While Professor Driscoll was in Singapore to provide corporate training at a CSR seminar hosted by the non-profit Singapore Compact, office equipment firm Fuji Xerox Singapore and corporate training experts Affinitas, he also gave one of a series of free media trainings to raise awareness of the broader CSR issues.

Participants at the seminar noted that Singapore’s boardrooms are no exception to the global tendency to oversimplify CSR.

Fuji Xerox sustainability ambassador Mok Chee Hong, who participates in several of the region’s CSR forums such as Singapore Compact, said that the focus is almost exclusively on environment and philanthropy. He added that many companies currently target environmental improvements because they can lead to cost savings.

That does not mean companies are ignoring aspects such as governance, but rather that firms see them as compliance issues to be handled by separate departments, he noted.

In areas of potential tension, such as discontent over foreign labour, companies here tend to be reactive and wait for the government to set policies, said Mr Mok.

Professor Driscoll noted that Singapore’s typically high ratings in terms of governance and lack of corruption compared to many of its Asean neighbours were no reason for executive boards here to neglect broader CSR strategies.

“It is easy to misunderstand the difficulties ahead. Unless companies have a robust sense of CSR, they could be felled by problems they never knew they had,” he said.

One way to develop a good overall view of CSR issues is to report on them – a practice that is gaining ground globally, he added.

The number of multinational firms publishing reports on their CSR policies and strategies has leapt from 26 in 1992 to about 6,000 in 2010.

To build on this momentum, a growing global movement led by groups such as the United Nations-backed Principles for Responsible Investment (PRI) and the non-profit Global Reporting Initiative are recommending that governments and stock exchanges require large companies to report on environmental, social and governance(ESG) issues in addition the financial data currently required.

Moreover, many investors and financial institutions are backing this movement. PRI has signatories from nearly 1,000 companies - who collectively manage about US$30 trillion – that have agreed to integrate ESG considerations into their investment decision-making.

One initiative that may make investment decisions easier for such investors is a pilot programme by the International Integrated Reporting Council (IIRC) that involves some 70 companies and a network of 20 institutional investors working on ways to improve corporate reporting.

IIRC released a draft outline of its Integrated Reporting Framework this week, and said it would launch a prototype by the end of the year aimed at streamlining the reporting process and making reports consistent from company to company.

Chief executive of IIRC Paul Druckman said in a statement that the market-led initiative was driven by the need of businesses and investors to gain better insight into the long-term performance and value of companies.

“The concept of ‘integration’, embedding value-relevant financial and non-financial information into strategic decision-making and a company’s reporting cycle, is gaining momentum as a vital step in the evolution of corporate reporting globally,” he added.

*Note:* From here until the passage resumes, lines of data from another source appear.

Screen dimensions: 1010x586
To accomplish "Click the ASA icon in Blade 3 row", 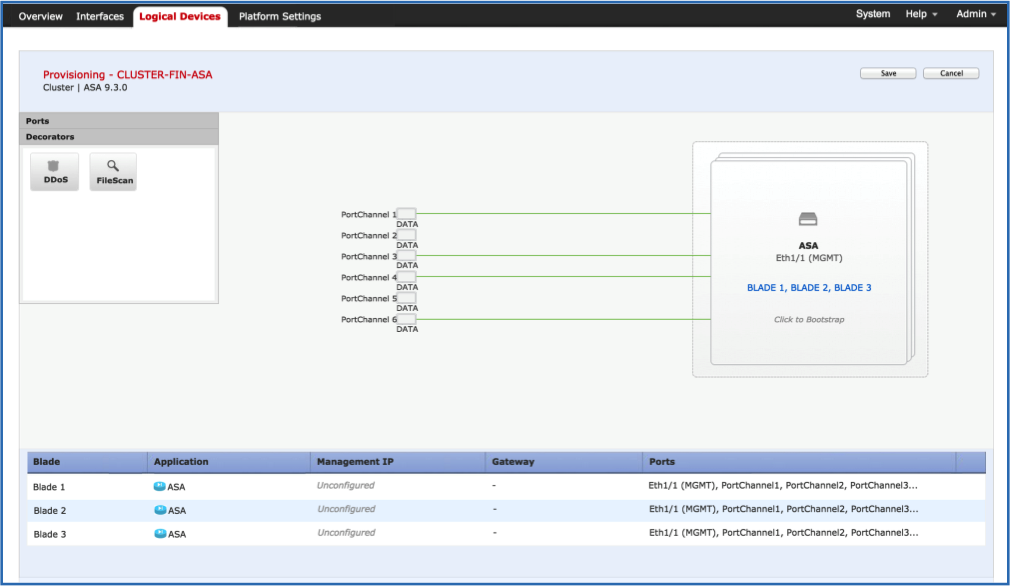I will click(x=159, y=534).
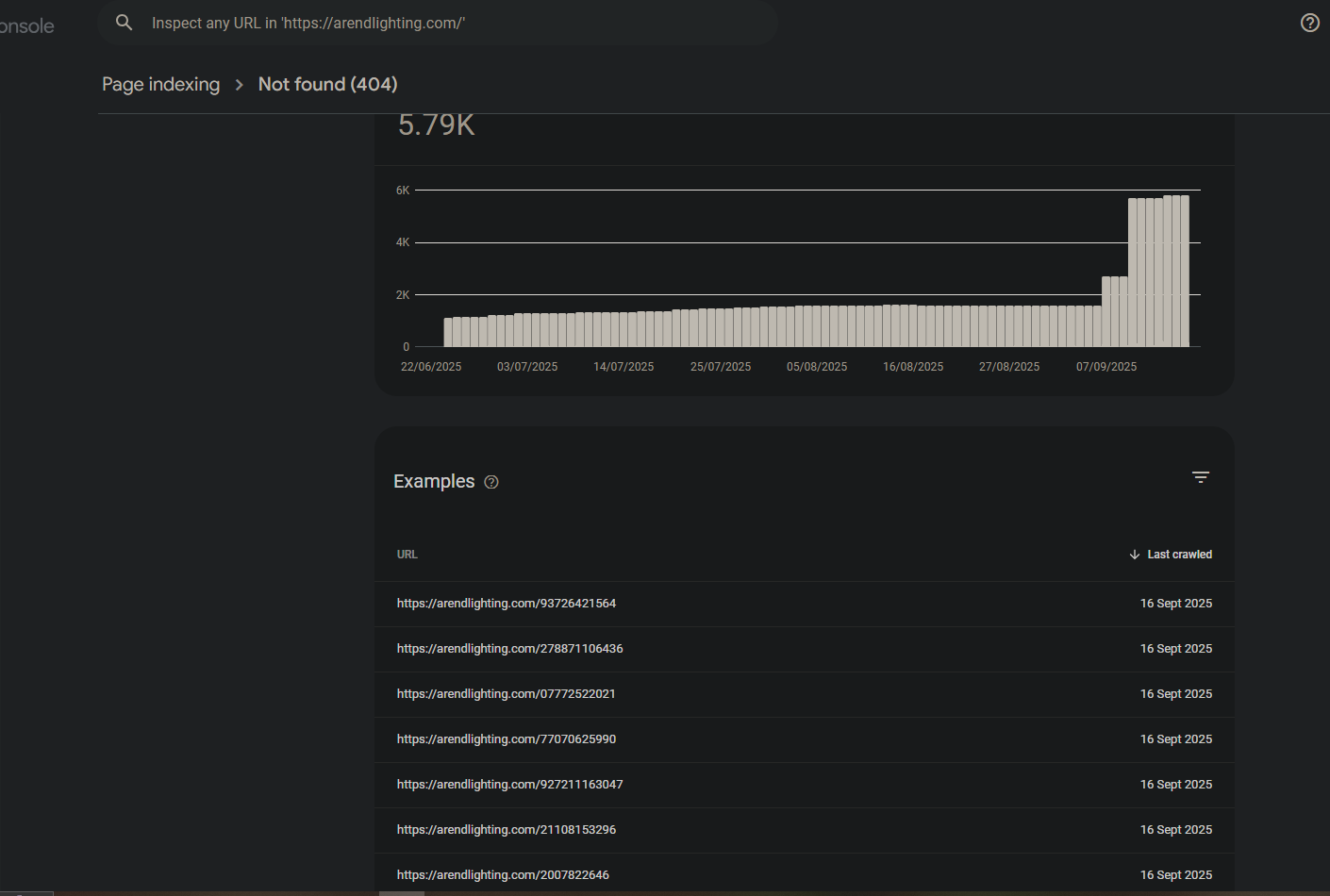Select URL ending in 21108153296
The height and width of the screenshot is (896, 1330).
pos(506,830)
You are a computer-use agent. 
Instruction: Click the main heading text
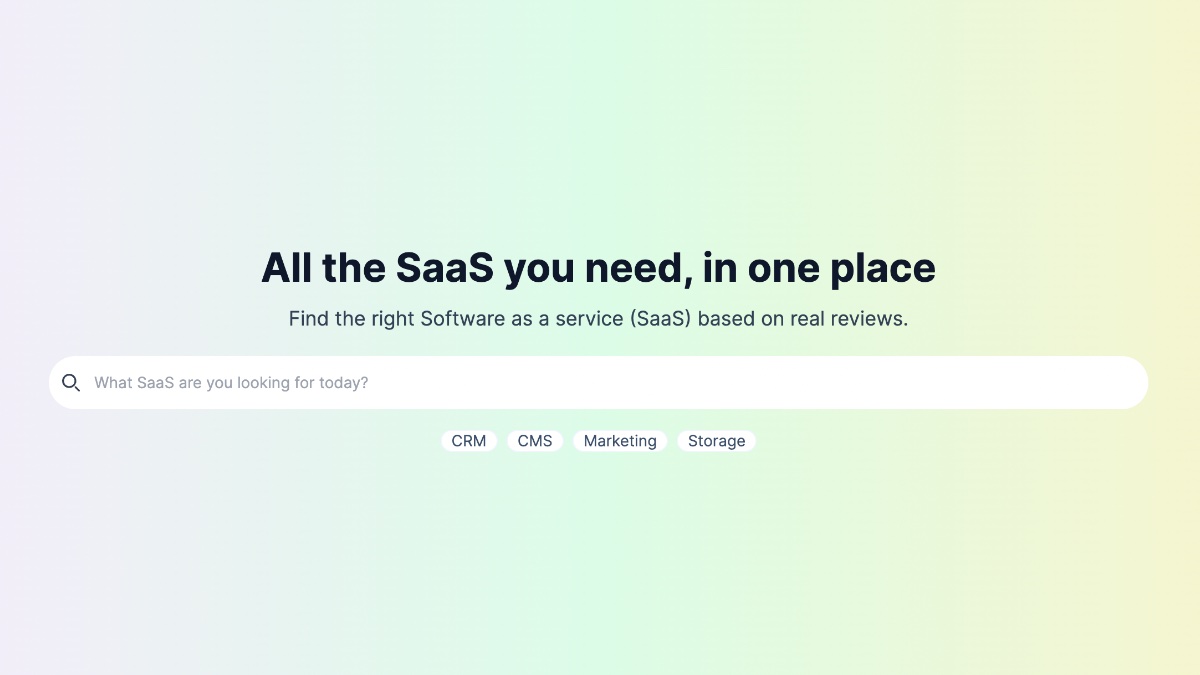point(598,267)
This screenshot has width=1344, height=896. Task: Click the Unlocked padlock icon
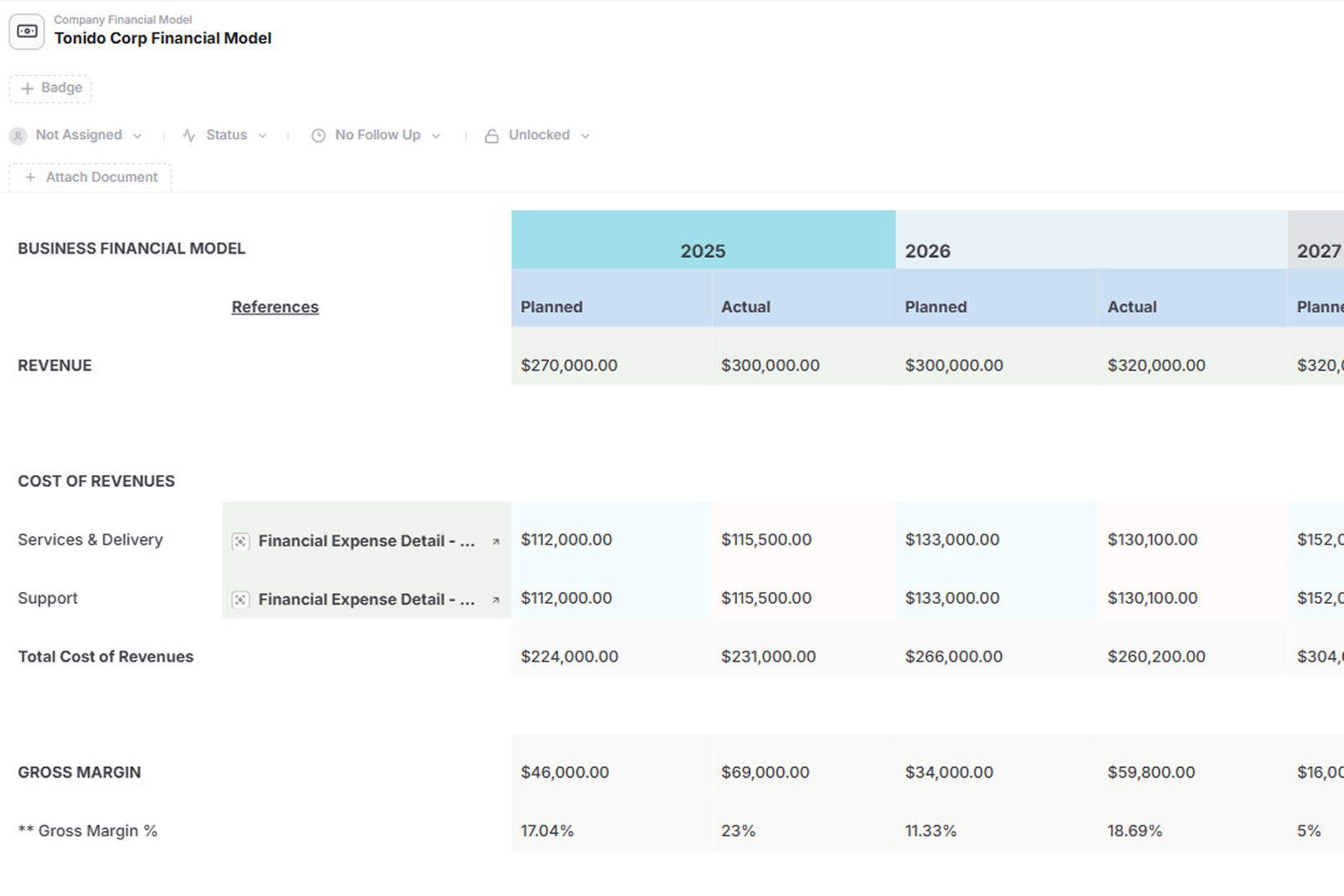coord(492,136)
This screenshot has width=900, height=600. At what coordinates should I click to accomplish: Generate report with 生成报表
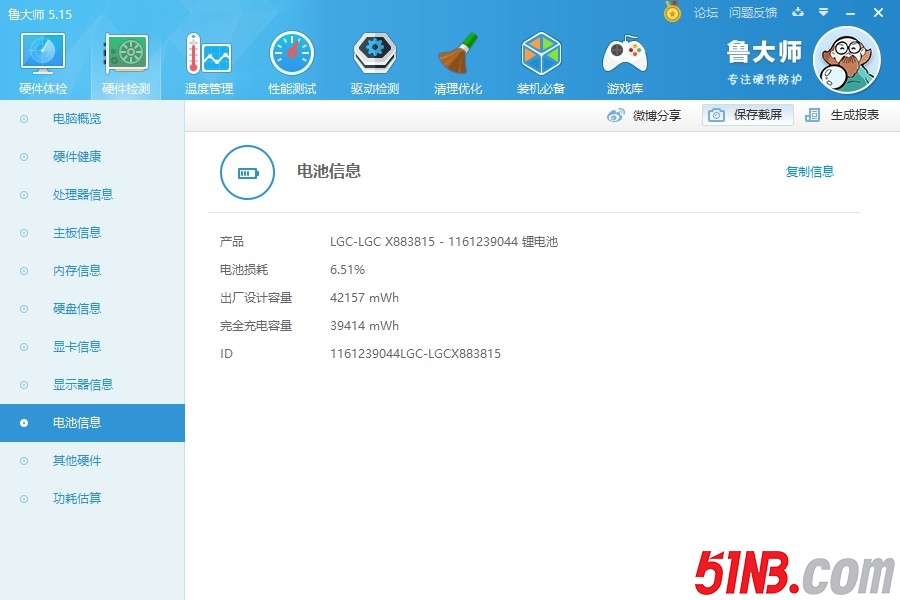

If successful, the new integrated reporting framework may help highlight CSR issues that Professor Driscoll said are currently often neglected in boardrooms, such as workplace bullying and discrimination and a lack of independent-thinking board members who will speak their minds when they spot problems.

“At the boardroom level, I don’t think they understand that these things are rudimentary to [an effective CSR strategy],” said Professor Driscoll.